Par ailleurs hostile à l’institution de la commission de suivi "alors que tous partagent le constat d’un trop grand nombre d’instances", Dominique Faure "propose que la Deci soit discutée au sein d’une instance existante, la commission consultative départementale de sécurité et d’accessibilité", dont les compétences seraient élargies par décret. La ministre promet en outre un "guide de bonnes pratiques à destination des SIS sur le déploiement de la Deci" et un référentiel technique pour améliorer la synergie entre cette dernière et les règlements d’urbanisme.

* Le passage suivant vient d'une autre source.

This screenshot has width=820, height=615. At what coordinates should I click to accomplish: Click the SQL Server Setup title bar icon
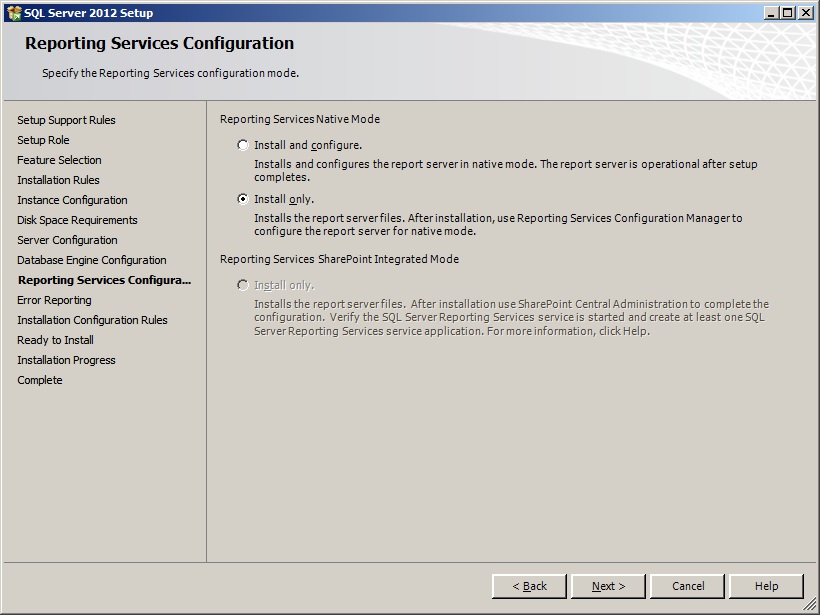pyautogui.click(x=13, y=13)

… mais dont l’inaction est dénoncée

Les arguments du gouvernement n’ont toutefois pas convaincu. "Un renvoi par décret à la commission d’accessibilité, c’est tout ce dont nous ne voulons pas. Il y a trois maires et neufs représentants de l’administration ! On a fait mieux pour entendre les élus", moque Hervé Maurey. Le sénateur suggère en outre à la ministre de "parler avec M. Darmanin. J’ai un courrier de sa part, du 24 octobre, dans lequel il propose de créer une commission départementale spécifique". Par ailleurs, les promesses portent d’autant moins que l’inertie du gouvernement en la matière est dénoncée sans ambages. "Le gouvernement avait annoncé un audit par la direction générale de la sécurité civile et de la gestion des crises. Nous l’attendons toujours", tance Patrick Kanner (Nord, SOC), qui déplore "la déconnexion de l’exécutif sur le problème qui nous intéresse". "Les élus et le Sénat vous alertent depuis plusieurs années. Rien n’a bougé, nous attendons toujours le rapport que le gouvernement doit remettre au Parlement [prévu par la loi 3DS ; Dominique Faure a indiqué qu’il avait été transmis à la commission des lois, et le sera à l’ensemble des parlementaires]. Il est donc nécessaire de passer par la loi", ajoute Céline Brulin (Seine-Maritime, CRCE), pour qui "plus l’État abandonne ses missions, plus il se montre exigeant et procédurier". "Nous avons essayé plusieurs fois, dans les projets de loi de finances, de réserver des crédits pour la mise en conformité des Deci, en vain", dénonce encore Franck Montaugé, qui estime que l’état des lieux des réseaux de Deci "renvoie à la problématique des ponts" : "préoccupant", alors que "la responsabilité juridique des maires est en jeu". Monique de Marco (Gironde, EST) déplore toutefois que la proposition ne contienne "aucun instrument financer", sans lequel "toute initiative sera vaine".

Référence : proposition de loi visant à adapter la défense extérieure contre l'incendie à la réalité des territoires ruraux.